Collected data entries:

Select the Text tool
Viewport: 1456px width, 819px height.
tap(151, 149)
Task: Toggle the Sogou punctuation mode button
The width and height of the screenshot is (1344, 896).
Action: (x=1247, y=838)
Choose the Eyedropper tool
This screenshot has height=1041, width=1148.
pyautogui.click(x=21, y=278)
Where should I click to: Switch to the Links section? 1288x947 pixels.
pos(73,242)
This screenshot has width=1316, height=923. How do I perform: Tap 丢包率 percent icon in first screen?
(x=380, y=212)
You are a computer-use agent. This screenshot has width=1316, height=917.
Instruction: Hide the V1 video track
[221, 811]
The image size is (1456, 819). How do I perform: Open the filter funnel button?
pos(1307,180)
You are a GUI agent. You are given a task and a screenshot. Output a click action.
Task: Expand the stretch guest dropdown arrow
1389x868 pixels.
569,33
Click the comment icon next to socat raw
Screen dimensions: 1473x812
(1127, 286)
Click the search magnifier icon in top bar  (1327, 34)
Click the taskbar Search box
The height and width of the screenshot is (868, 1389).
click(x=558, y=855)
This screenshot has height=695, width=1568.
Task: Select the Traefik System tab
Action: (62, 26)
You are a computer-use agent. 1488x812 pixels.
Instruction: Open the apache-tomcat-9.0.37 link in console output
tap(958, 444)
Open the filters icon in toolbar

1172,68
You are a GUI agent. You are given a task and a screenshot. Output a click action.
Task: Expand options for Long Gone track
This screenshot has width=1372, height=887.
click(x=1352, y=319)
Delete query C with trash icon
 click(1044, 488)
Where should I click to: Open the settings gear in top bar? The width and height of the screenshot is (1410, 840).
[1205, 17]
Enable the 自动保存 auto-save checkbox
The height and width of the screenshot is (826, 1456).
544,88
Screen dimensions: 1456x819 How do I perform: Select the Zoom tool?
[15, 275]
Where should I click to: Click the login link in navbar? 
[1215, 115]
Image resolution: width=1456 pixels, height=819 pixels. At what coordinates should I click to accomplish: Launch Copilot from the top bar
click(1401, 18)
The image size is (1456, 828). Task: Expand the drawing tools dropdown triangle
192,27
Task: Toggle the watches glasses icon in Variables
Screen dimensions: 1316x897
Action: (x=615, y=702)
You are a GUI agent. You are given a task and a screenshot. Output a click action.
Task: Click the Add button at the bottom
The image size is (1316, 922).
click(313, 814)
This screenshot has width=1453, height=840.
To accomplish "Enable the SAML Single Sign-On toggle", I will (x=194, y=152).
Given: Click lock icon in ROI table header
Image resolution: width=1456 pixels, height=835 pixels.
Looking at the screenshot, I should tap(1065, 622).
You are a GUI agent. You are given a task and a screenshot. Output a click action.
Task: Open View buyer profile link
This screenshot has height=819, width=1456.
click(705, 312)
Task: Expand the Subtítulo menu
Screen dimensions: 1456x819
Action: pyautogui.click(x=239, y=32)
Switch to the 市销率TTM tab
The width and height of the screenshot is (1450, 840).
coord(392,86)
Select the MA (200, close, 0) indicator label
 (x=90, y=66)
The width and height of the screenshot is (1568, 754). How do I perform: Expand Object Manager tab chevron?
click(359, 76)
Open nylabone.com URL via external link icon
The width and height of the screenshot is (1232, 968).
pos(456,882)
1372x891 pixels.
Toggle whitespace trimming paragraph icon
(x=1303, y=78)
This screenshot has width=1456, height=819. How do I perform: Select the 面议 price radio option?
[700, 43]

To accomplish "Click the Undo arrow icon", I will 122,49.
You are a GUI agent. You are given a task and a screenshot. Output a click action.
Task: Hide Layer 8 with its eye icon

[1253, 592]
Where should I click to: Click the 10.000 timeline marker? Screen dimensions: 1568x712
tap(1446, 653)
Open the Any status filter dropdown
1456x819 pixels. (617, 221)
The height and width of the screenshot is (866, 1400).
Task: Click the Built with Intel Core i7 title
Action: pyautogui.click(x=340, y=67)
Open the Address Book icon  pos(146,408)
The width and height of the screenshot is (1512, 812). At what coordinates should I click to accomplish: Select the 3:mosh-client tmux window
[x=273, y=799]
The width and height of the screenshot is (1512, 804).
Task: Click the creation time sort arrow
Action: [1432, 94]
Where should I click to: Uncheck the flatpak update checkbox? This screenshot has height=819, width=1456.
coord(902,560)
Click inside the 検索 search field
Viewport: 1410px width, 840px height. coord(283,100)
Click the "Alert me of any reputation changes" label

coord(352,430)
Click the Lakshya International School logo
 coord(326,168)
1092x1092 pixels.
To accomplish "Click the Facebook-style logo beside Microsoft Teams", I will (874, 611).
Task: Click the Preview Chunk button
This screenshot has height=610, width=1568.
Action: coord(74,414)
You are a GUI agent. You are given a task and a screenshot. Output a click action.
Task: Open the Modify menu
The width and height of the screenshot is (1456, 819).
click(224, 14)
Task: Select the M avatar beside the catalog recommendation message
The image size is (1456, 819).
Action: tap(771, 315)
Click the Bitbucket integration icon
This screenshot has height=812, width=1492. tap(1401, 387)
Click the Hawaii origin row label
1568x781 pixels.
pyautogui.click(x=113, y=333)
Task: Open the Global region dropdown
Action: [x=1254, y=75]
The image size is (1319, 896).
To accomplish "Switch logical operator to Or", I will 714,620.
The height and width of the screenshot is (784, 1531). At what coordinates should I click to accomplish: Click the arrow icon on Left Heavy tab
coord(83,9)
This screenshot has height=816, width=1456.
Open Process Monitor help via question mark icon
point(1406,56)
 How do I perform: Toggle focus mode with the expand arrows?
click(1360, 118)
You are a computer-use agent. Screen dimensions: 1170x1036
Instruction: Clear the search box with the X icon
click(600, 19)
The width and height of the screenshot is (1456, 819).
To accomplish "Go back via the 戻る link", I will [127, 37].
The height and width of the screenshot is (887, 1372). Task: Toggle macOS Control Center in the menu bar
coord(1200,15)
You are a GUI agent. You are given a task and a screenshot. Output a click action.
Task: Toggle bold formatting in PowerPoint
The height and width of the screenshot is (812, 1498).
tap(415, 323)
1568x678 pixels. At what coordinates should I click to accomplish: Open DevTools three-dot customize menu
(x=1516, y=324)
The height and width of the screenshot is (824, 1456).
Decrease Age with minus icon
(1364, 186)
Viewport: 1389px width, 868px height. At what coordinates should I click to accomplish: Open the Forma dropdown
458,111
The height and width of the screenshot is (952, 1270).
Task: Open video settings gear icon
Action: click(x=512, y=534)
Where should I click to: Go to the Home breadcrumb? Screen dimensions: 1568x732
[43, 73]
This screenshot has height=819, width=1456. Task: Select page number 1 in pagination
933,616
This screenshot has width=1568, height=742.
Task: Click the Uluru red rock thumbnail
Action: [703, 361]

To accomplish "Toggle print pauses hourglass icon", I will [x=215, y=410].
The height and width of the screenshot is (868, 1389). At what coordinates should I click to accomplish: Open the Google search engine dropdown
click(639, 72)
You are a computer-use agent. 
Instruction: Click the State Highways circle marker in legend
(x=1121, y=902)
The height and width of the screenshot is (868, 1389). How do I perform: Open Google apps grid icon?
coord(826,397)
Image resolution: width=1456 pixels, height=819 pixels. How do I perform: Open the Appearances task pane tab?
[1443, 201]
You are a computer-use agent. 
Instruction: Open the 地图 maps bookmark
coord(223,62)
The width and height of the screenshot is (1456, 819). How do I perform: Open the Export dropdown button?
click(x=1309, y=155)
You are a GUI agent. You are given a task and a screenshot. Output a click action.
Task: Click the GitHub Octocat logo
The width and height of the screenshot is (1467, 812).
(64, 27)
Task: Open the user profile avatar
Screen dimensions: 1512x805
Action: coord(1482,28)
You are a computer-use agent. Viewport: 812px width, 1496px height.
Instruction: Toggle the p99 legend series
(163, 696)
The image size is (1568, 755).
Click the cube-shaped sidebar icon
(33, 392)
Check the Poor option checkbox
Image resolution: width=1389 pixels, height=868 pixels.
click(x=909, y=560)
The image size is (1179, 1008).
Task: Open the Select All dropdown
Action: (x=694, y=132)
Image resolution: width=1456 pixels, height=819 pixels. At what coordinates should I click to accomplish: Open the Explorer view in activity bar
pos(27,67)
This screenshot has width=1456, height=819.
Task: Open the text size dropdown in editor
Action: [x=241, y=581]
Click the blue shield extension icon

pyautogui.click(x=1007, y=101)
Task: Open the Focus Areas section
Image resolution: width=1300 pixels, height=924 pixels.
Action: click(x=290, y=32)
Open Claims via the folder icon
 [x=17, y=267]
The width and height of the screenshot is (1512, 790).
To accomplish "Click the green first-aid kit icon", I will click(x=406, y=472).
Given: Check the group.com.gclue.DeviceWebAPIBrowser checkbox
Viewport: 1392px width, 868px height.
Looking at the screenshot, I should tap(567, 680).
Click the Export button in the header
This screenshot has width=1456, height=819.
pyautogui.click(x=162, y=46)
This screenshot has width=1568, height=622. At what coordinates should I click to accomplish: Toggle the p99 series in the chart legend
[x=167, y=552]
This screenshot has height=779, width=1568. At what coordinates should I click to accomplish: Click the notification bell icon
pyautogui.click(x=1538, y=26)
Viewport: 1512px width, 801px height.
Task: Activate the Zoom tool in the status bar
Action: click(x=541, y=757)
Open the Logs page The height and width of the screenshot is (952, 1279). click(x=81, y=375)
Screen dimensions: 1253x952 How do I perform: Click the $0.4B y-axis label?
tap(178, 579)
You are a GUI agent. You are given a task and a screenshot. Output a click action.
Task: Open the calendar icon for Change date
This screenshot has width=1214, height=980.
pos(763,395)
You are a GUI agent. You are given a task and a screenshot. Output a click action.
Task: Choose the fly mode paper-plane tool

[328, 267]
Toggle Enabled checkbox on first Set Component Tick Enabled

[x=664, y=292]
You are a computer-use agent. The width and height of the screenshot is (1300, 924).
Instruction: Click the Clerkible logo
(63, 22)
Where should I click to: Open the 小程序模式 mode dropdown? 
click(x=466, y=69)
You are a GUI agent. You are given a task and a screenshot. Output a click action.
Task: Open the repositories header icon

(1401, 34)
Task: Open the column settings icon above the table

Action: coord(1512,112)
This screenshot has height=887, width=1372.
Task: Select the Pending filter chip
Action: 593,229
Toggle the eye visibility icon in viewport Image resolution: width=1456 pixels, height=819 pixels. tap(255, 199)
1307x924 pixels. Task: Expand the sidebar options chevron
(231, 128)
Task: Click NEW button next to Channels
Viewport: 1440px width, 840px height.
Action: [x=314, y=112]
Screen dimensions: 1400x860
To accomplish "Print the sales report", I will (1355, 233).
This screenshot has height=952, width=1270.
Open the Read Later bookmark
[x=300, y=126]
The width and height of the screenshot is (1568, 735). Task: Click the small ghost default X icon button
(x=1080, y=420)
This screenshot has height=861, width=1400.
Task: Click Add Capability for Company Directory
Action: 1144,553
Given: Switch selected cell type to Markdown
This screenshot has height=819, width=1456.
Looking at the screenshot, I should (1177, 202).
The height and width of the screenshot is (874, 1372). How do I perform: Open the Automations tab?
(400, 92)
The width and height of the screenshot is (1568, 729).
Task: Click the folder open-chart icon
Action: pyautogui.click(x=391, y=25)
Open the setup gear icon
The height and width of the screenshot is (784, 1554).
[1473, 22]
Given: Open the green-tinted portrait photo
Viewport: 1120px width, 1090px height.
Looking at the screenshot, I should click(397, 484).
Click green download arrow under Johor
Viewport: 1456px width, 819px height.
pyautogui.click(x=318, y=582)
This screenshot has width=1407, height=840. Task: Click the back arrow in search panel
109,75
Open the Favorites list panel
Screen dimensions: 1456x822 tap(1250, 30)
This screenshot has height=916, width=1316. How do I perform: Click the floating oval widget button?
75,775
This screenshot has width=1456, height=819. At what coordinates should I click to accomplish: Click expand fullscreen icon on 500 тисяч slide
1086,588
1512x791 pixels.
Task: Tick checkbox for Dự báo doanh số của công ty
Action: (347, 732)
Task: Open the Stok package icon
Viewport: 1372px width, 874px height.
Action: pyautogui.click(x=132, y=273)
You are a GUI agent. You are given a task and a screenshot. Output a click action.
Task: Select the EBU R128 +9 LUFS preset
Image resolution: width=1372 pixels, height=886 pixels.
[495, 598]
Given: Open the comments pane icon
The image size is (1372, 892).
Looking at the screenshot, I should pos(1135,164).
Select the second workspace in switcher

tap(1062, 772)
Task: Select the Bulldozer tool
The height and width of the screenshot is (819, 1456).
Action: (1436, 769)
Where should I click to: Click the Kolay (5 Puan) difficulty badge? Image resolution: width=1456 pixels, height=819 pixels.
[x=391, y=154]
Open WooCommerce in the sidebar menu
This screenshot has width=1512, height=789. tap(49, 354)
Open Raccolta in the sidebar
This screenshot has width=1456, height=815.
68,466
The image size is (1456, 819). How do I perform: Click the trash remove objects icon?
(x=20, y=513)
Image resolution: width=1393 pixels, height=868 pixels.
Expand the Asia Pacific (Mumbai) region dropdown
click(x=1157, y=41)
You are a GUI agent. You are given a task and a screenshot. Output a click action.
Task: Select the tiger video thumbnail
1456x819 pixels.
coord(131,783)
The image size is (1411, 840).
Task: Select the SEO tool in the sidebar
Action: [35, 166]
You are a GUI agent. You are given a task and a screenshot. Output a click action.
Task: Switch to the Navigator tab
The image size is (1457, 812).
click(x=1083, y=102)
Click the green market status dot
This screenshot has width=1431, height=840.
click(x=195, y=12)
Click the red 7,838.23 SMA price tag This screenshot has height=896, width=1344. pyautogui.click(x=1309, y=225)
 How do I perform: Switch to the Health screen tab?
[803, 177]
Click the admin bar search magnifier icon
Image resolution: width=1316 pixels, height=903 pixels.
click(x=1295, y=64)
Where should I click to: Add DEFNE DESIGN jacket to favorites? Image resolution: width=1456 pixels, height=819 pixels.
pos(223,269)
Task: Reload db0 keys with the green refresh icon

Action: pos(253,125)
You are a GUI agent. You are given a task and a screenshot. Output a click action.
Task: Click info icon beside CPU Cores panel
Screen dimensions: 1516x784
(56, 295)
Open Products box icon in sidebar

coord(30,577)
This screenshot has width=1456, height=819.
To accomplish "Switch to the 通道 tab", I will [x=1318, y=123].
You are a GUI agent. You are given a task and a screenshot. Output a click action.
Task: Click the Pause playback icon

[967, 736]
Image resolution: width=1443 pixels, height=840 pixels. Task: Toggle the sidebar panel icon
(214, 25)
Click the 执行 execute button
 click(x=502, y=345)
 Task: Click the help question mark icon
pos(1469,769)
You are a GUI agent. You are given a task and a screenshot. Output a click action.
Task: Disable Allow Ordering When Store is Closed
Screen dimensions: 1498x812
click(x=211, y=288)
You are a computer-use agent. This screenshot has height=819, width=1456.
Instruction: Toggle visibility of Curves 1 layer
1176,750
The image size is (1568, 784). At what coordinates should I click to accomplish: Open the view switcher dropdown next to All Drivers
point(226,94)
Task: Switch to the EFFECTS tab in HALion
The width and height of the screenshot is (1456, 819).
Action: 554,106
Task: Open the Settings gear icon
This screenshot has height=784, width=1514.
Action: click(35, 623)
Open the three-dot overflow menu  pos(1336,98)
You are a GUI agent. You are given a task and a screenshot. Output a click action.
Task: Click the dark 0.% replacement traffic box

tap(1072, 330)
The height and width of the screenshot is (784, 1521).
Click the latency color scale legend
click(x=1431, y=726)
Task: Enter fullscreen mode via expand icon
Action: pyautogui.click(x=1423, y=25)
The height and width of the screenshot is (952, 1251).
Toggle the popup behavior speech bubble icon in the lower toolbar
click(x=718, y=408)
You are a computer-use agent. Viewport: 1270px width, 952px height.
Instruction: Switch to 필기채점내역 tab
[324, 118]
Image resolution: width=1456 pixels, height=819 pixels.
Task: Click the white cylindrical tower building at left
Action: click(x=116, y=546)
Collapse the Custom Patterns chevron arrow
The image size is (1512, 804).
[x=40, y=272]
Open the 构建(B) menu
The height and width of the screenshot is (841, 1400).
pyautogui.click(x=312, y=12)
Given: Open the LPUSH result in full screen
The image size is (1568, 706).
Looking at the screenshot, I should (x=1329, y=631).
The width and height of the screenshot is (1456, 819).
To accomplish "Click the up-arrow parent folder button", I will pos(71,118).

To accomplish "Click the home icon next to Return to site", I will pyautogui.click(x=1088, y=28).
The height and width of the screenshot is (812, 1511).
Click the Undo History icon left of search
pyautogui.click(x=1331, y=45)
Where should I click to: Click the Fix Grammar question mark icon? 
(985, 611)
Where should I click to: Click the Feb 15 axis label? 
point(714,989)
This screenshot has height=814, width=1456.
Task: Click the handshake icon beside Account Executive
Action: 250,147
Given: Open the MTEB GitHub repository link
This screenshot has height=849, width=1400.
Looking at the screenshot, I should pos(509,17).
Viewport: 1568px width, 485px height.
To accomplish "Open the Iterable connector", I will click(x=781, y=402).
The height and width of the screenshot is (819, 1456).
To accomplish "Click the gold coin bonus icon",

▶ ASSIGNED TASK:
In the records above, find each line with the word "profile" and copy it.

▶ TASK ANSWER:
Task: Open View buyer profile link
Task: Open the user profile avatar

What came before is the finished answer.